The NFL has done some rethinking. Generally, they’ve decided that General Motors is not going to be their official sponsor this year. Instead, they’ve teamed up with South Korean carmaker, Hyundai, which will be the official new NFL car sponsor of this season’s games and beyond.
But not just for this season. The deal spans four years and was announced just today. It takes full effect on Kickoff Sunday, which is September 10th this year. And you can expect to see plenty of the signature “H” logos prevailing as the NFL celebrates their newest sponsor.
“We are pleased to welcome Hyundai to our family of sponsors,” NFL senior vice president of sponsorship Renie Anderson said in a league-issued release. “We appreciate Hyundai’s enthusiasm as we work together to reach our fans with innovative programs during our season and with our major calendar events throughout the year.”
Of course, while the predominant parts of these vehicles are made overseas, the company has a very strong U.S. presence. They recently built a multibillion dollar plant in Alabama; the company is headquartered in California; and they have over 800 dealerships nationwide.
While the NFL has traditionally strategically relied upon American brands to help cement its red, white and blue image, when you look closer, it’s also aligned with plenty of foreign brands, too.
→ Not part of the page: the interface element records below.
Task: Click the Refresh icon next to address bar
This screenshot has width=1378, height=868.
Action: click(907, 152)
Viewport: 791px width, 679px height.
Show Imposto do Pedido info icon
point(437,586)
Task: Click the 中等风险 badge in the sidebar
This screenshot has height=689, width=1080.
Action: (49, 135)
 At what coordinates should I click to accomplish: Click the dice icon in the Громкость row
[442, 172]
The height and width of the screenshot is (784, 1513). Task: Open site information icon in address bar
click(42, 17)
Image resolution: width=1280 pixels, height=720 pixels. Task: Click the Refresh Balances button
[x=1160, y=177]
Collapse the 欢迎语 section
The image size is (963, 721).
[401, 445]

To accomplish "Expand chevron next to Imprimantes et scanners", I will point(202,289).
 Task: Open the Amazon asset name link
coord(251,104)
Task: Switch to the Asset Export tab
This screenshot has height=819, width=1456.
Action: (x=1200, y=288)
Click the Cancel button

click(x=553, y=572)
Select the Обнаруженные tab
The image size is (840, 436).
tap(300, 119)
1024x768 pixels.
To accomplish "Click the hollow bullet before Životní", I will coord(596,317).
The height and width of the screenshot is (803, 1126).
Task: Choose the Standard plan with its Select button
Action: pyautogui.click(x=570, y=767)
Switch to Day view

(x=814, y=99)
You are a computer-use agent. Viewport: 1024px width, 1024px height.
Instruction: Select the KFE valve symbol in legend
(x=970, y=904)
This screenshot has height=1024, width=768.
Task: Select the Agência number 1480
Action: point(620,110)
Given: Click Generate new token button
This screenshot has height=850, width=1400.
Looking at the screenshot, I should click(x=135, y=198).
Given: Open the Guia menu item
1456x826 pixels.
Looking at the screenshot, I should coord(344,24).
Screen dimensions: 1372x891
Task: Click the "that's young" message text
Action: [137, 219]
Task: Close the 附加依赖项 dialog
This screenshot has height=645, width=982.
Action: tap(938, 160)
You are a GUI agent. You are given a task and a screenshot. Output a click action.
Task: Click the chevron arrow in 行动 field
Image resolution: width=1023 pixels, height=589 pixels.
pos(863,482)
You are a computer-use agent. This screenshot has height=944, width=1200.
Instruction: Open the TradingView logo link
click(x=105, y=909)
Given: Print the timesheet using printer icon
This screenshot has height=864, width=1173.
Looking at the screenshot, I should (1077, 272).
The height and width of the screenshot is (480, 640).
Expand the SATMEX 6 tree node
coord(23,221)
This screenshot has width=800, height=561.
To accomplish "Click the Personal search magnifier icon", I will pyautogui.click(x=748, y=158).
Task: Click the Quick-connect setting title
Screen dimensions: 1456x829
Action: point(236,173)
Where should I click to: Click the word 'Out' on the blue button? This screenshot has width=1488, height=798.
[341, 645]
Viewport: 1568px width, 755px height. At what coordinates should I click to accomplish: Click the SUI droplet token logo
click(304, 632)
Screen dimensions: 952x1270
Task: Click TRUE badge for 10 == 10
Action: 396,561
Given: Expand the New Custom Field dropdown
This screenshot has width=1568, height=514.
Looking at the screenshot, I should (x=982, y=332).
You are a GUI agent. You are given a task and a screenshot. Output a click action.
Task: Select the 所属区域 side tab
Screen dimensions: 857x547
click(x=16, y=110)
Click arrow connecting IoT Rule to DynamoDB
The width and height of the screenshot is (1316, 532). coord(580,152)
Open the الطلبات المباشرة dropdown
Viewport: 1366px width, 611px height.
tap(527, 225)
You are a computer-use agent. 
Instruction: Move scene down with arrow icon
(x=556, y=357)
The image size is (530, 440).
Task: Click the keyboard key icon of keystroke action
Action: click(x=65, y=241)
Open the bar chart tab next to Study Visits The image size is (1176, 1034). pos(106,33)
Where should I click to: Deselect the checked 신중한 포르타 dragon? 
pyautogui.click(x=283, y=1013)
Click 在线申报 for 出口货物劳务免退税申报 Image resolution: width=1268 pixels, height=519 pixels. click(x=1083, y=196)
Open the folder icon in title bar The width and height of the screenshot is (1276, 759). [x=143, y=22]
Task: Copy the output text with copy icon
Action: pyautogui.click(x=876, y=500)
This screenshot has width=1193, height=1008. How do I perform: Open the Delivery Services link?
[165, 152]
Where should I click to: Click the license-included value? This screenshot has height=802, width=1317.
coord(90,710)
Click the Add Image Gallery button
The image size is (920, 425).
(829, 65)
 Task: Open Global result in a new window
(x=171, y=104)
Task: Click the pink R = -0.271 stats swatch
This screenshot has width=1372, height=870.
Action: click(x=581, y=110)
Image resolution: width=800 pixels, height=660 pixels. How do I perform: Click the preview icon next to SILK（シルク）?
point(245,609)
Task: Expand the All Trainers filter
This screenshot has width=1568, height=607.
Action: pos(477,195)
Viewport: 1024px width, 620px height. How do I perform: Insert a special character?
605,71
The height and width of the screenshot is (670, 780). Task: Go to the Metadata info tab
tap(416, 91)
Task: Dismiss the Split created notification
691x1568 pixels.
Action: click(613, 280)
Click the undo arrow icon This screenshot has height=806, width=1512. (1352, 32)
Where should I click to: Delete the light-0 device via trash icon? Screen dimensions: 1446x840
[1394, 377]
In 2013 Toyota represented a whopping 33% of NFL sponsorship. So this is really nothing new.
But for a foreign automaker to become the biggest sponsor, it seems to have created some form of backlash with U.S. citizens. Ironically, many of these people probably drive foreign cars, even Hyundai makes and models, to boot.
So what’s the big deal if the NFL uses foreign sponsors? We already recently covered NFL paid military promotion. Is it really that surprising the world’s largest tax-free business relies on sponsors of all types to drive billions in advertising revenue each year?
Nah. The NFL would rather focus on ban-hammering Tom Brady than give a hoot what international sponsors take part. I mean, because, after all, it’s just trying to expand to London and Mexico in the future.
But we all know how the NFL Europe turned out… right? Perhaps keeping this sport an American sport and leaving it where it belongs makes the most sense in the end. All brands aside, of course. But that would never happen… this is Merica!